The best design and architecture of 2025
Briefly

The best design and architecture of 2025
"In a case of contents outshining the container, the V&A's national museum of everything takes the public up close and personal to a gallimaufry of precious things, from porcelain to poison darts, textiles to tiaras. Elegantly shoehorned into the gargantuan hangar that was originally the broadcasting centre for the 2012 Olympics, it's an Amazon warehouse crammed with global treasures, setting visitors off on an odyssey of curated transgression through an immersive cabinet of curiosities."
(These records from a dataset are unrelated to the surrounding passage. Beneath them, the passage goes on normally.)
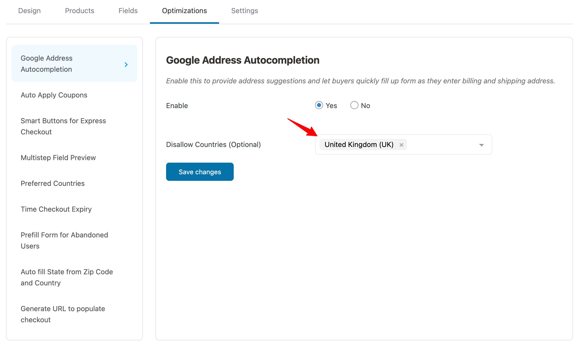Open Generate URL to populate checkout

[63, 314]
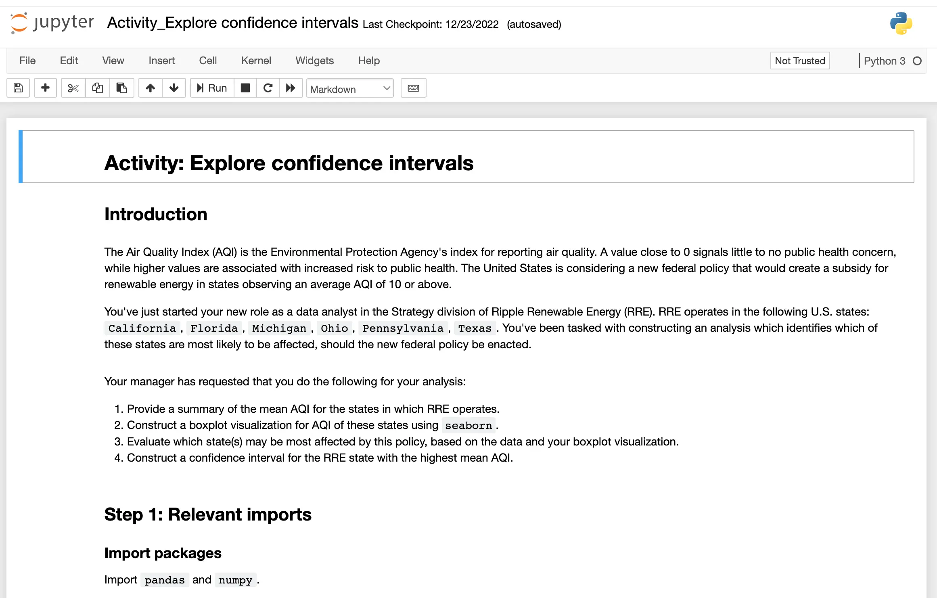Restart the kernel icon
This screenshot has width=937, height=598.
coord(268,88)
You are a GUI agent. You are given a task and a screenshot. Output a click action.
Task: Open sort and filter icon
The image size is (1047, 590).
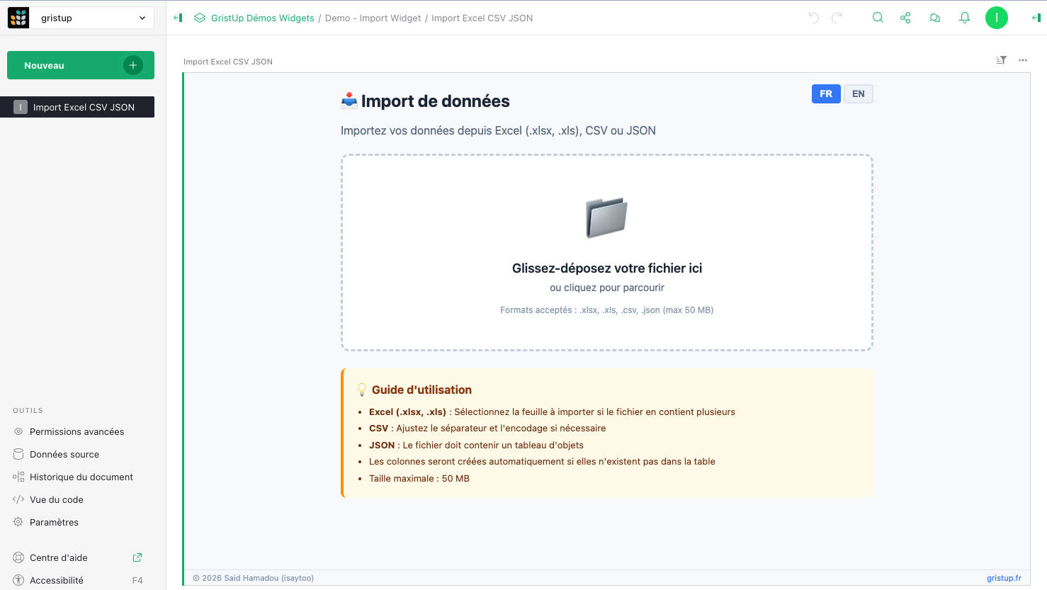[x=1001, y=60]
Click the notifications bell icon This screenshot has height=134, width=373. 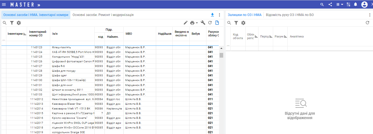pyautogui.click(x=356, y=4)
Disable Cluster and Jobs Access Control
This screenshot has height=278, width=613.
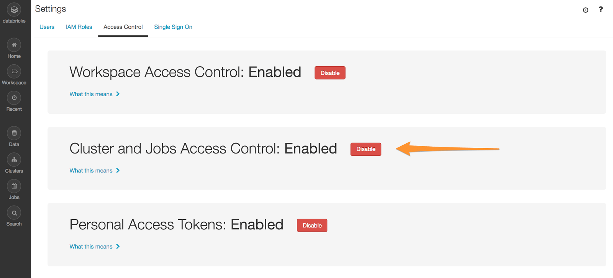tap(365, 149)
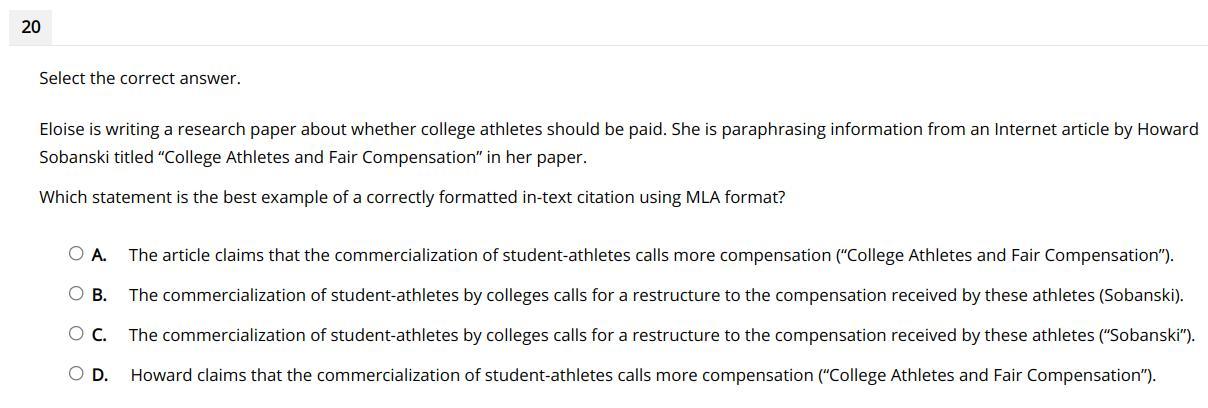Click the bold letter C label
The image size is (1208, 408).
pos(99,335)
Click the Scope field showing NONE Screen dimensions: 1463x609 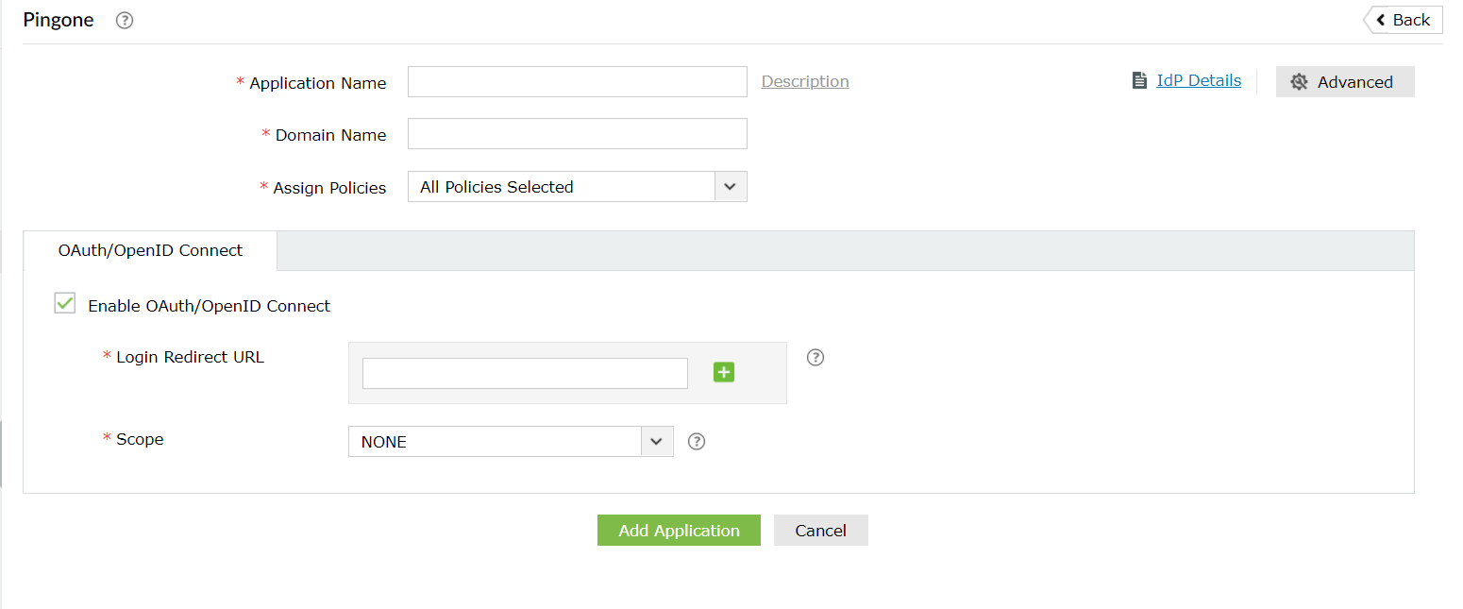tap(495, 442)
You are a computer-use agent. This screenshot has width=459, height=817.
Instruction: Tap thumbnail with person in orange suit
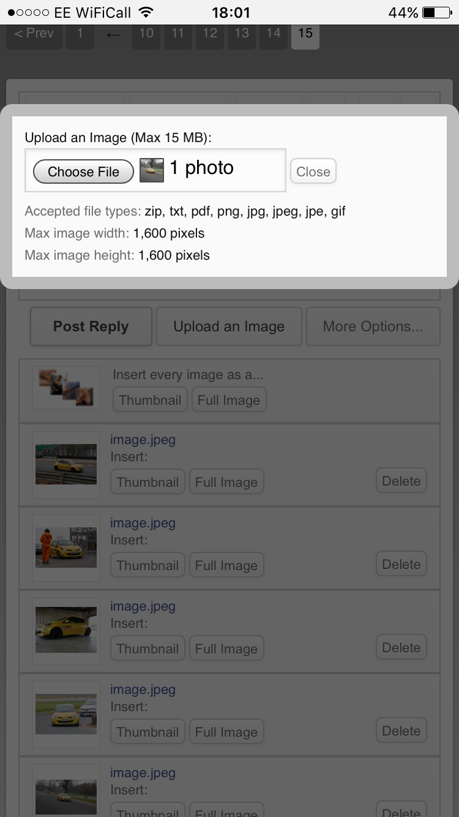66,548
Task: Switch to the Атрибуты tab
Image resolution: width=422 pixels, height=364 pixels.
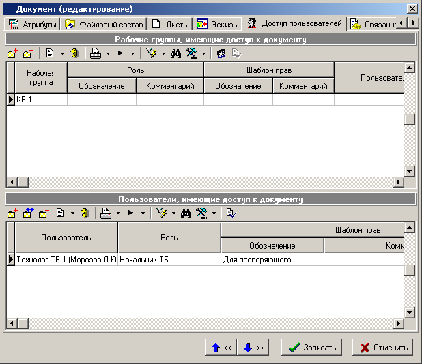Action: [33, 25]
"Subtly abstracting Islamic architectural precepts for the current age, a new social and cultural centre for Houston's Ismaili community, which will also be enjoyed by the wider public, evokes an experiential serenity that recalls the laconic simplicity of minimalist art. Beautifully built and characterised by an inviting sense of openness, it's a renewal rather than a reproduction, says its architect Farshid Moussavi; a nuanced distillation of geometric and spatial possibilities set within a luxuriant garden landscape."
"As the Pompidou Centre bids adieu for a five-year long renovation, its final architecture show was devoted to the work of Austrian architect Hans Hollein, a postmodernist provocateur who navigated the currents of the avant garde for five decades while designing everything from exquisite jewellery shops to pneumatic structures. Infamously, he proposed reducing architecture to a series of pills contrived to conjure spatial and sensorial experiences without going to the bother of actually constructing a building."
The V&A transformed a gargantuan 2012 Olympics broadcasting hangar into a densely curated national museum of everything, juxtaposing porcelain, poison darts, textiles and tiaras within an immersive cabinet of curiosities. Diller Scofidio + Renfro adapted the space into an Amazon-warehouse-like storehouse that sets visitors on an odyssey of curated transgression. A new Ismaili social and cultural centre in Houston subtly abstracts Islamic architectural precepts to evoke experiential serenity and minimalist simplicity, prioritising openness and a nuanced geometric distillation within a luxuriant garden. The Pompidou concluded with a Hans Hollein retrospective highlighting his postmodern provocations, including a proposal to reduce architecture to sensorial 'pills'.